Молодая женщина рассказала, как она сделалась артисткой с единственной целью попасть в Петербург.
– И подумай, я произвожу фурор… Меня буквально засыпают цветами и подарками, – не могла не похвалиться своим успехом Мадлен де Межен.
Николай Герасимович поморщился, но не сказал ничего.
– Мне уже косвенно, конечно, делали самые выгодные предложения… Здесь, говорят, у вас совсем нет женщин… – продолжала она вполголоса свою болтовню.
Разговор, конечно, шел по-французски.
– Что ты за вздор болтаешь?.. Как нет женщин?..
– Ну, то есть изящных женщин… Ваши мужчины имеют вид голодных собак при виде каждого смазливого личика.
Николай Герасимович не выдержал.
– Перестань болтать пустяки… Поговорим лучше о деле.
Он сообщил ей о положении своих денежных дел, о надежде на вторичное оправдание в Калуге и некоторых планах будущего.
– Тебе, конечно, придется бросить свою сценическую деятельность, – сказал он, подчеркнув последнее слово.
– Почему?
– А потому, что я ненавижу сцену, – резко отвечал он.
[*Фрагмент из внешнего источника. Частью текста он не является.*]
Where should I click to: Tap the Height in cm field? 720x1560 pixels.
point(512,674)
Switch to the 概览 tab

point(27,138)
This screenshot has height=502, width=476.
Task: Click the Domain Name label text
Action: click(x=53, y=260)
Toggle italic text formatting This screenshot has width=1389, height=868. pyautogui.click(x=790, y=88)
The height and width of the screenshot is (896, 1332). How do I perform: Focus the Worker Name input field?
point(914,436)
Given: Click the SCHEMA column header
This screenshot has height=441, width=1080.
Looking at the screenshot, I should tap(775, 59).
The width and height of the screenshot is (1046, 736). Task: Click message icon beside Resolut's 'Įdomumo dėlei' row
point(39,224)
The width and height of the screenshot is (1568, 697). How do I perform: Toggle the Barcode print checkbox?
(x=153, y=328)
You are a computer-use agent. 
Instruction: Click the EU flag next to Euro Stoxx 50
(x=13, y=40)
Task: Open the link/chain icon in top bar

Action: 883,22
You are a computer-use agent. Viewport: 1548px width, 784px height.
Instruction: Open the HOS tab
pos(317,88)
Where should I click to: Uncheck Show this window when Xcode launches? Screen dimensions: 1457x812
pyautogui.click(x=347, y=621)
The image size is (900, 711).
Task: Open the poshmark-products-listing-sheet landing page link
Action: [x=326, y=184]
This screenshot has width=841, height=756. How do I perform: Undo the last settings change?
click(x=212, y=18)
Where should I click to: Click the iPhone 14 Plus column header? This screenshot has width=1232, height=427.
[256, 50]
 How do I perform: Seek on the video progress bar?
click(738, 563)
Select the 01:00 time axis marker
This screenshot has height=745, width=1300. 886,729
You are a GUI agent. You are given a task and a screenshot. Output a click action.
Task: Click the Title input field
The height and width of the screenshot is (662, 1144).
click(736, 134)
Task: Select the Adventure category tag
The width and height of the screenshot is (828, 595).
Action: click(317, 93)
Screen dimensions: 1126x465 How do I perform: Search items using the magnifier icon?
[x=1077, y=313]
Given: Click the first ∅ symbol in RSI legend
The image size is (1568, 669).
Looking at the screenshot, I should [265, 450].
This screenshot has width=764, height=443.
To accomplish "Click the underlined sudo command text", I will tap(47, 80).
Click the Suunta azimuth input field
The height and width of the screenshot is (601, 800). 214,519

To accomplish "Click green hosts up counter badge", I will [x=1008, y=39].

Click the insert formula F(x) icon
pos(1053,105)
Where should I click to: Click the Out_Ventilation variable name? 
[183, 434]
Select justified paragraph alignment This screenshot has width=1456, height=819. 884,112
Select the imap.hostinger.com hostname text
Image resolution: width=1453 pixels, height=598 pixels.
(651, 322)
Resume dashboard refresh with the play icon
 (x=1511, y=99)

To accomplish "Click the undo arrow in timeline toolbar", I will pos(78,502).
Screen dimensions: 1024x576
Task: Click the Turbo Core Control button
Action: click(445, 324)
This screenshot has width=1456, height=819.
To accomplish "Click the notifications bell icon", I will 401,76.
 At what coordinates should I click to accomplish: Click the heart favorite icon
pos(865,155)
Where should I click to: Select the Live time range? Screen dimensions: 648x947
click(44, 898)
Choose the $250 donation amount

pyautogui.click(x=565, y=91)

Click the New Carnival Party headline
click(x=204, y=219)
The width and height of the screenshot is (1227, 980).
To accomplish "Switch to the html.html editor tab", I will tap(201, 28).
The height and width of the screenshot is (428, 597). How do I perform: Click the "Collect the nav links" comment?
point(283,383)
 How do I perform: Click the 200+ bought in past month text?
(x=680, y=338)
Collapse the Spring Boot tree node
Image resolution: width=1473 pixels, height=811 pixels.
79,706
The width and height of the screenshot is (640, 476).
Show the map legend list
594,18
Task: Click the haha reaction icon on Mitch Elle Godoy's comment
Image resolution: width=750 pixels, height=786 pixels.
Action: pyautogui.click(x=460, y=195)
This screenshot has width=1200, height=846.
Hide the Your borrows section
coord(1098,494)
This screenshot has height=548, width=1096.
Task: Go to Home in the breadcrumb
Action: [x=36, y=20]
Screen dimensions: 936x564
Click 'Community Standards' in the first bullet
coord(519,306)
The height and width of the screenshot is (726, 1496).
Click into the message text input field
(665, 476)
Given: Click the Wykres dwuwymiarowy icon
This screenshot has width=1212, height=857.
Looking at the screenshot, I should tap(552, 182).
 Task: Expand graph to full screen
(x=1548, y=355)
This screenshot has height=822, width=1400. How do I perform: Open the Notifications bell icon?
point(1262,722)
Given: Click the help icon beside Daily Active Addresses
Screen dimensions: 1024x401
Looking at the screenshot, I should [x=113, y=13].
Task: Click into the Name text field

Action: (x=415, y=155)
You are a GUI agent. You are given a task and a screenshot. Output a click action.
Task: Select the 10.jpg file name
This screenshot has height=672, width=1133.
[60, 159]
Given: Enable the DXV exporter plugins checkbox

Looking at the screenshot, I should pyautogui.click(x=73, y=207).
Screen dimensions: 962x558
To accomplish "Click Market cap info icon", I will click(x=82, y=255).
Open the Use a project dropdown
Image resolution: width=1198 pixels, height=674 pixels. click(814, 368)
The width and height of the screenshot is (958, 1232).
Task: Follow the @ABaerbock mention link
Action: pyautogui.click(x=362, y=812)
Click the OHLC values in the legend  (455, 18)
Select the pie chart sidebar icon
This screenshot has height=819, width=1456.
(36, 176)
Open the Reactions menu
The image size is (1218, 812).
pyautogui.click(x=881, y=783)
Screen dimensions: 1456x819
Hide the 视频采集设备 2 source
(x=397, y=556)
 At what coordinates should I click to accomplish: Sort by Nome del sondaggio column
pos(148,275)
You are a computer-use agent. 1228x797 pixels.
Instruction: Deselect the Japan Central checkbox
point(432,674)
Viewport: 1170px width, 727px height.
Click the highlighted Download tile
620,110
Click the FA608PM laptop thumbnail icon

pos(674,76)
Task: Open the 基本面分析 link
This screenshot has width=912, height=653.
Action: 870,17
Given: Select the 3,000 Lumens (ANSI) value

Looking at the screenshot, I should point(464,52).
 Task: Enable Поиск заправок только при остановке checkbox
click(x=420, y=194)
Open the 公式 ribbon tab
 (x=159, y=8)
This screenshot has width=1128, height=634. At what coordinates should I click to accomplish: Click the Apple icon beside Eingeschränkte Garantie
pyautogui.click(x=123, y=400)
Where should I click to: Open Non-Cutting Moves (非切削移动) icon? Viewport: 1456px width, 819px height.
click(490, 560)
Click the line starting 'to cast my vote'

Перед ним промелькнуло его тяжелое прошлое.
Он вспомнил Маргариту Гранпа, которую погубила и отняла та же сцена. Припомнился ему неожиданный его арест в Большом театре и поездка в Пинегу, откуда он вернулся, чтобы узнать, что девушка, которую он одну в своей жизни любил свято и искренно, начала свое гибельное падение по наклонной плоскости сценических подмостков.
Он в этот момент, на самом деле, искренно ненавидел театр, хотя эта ненависть в первый раз в такой резкой форме зажглась в его сердце.
Теперь снова женщина, которую он любит, вступила на еще более скользкие подмостки кафешантана, и хотя разум говорит ему, что это она сделала исключительно из любви к нему, но все же, кто знает, что тот фурор, который она произвела среди мужчин, глядящих на нее, по ее собственному выражению, как голодные собаки, и о котором она говорит с нескрываемым восторгом, не вскружит ей головку и она не пойдет по стопам той же Гранпа, а, быть может, падет еще ниже.
Это вторичное вмешательство сцены в его жизнь озлобило его против театра, и он это озлобление перенес на Мадлен-артистку.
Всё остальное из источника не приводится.